> **WHAT THE EXERCISE ASKS**: Copy the entries exactly, through the "Viewport: 1230px width, 516px height." line.
---------- ENTRIES SHOWN ----------
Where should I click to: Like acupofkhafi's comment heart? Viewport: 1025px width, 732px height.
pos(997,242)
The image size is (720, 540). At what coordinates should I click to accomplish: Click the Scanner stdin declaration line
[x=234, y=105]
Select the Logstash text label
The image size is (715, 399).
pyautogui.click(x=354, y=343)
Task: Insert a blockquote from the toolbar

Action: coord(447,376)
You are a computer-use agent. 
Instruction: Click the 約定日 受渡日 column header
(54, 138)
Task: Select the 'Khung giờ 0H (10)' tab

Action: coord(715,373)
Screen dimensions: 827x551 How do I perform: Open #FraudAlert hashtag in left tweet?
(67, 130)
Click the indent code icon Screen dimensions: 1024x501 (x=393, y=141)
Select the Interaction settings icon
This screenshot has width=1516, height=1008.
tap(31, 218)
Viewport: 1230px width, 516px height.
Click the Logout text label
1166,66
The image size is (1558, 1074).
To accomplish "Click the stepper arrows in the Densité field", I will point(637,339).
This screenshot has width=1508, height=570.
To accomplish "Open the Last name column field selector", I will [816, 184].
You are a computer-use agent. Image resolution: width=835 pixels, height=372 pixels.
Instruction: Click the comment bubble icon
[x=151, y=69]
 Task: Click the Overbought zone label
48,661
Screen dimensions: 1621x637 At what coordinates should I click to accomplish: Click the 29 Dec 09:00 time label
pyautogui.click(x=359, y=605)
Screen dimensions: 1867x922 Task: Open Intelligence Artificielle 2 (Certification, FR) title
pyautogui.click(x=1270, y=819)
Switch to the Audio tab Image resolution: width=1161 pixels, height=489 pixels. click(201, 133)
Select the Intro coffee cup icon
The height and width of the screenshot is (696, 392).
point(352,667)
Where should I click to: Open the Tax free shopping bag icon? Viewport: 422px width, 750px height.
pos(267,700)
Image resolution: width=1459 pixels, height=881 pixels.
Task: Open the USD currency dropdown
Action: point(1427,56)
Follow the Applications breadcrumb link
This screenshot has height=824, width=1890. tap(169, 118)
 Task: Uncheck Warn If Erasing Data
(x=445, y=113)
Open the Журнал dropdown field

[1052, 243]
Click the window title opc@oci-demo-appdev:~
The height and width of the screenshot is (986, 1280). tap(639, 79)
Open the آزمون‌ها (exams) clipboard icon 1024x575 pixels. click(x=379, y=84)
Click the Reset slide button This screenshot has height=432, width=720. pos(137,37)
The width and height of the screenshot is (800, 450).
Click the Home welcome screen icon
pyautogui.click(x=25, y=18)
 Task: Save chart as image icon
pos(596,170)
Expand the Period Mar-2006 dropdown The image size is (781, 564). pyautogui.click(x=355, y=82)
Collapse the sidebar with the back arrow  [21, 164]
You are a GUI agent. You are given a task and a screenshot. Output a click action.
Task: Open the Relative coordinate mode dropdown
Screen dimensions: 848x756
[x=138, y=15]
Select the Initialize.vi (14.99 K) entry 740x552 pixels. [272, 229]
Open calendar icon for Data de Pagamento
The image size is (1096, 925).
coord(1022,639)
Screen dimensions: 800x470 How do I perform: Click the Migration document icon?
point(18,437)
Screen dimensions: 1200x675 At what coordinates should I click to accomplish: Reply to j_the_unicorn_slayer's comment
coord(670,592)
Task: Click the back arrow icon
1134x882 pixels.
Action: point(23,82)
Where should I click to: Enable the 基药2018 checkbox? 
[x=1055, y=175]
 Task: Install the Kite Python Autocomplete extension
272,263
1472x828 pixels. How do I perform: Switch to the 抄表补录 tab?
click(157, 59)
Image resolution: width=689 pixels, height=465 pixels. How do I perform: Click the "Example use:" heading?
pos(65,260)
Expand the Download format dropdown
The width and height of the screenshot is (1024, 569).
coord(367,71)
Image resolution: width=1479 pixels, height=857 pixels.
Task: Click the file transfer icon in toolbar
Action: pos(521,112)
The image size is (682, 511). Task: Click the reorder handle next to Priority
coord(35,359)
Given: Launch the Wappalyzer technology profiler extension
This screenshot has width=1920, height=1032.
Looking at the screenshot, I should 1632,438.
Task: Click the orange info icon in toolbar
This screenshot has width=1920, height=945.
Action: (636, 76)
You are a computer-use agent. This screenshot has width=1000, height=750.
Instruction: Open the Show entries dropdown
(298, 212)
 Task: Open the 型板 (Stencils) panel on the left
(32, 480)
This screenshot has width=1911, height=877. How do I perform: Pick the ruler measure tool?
----------
> **OUTPUT FOR THIS TASK**:
Where should I click to: Like acupofkhafi's comment heart? Viewport: 1025px width, 732px height.
pos(997,242)
The image size is (720, 540). At what coordinates should I click to accomplish: Click the Scanner stdin declaration line
[x=234, y=105]
Select the Logstash text label
The image size is (715, 399).
pyautogui.click(x=354, y=343)
Task: Insert a blockquote from the toolbar

Action: coord(447,376)
You are a computer-use agent. 
Instruction: Click the 約定日 受渡日 column header
(54, 138)
Task: Select the 'Khung giờ 0H (10)' tab

Action: coord(715,373)
Screen dimensions: 827x551 How do I perform: Open #FraudAlert hashtag in left tweet?
(67, 130)
Click the indent code icon Screen dimensions: 1024x501 (x=393, y=141)
Select the Interaction settings icon
This screenshot has width=1516, height=1008.
tap(31, 218)
Viewport: 1230px width, 516px height.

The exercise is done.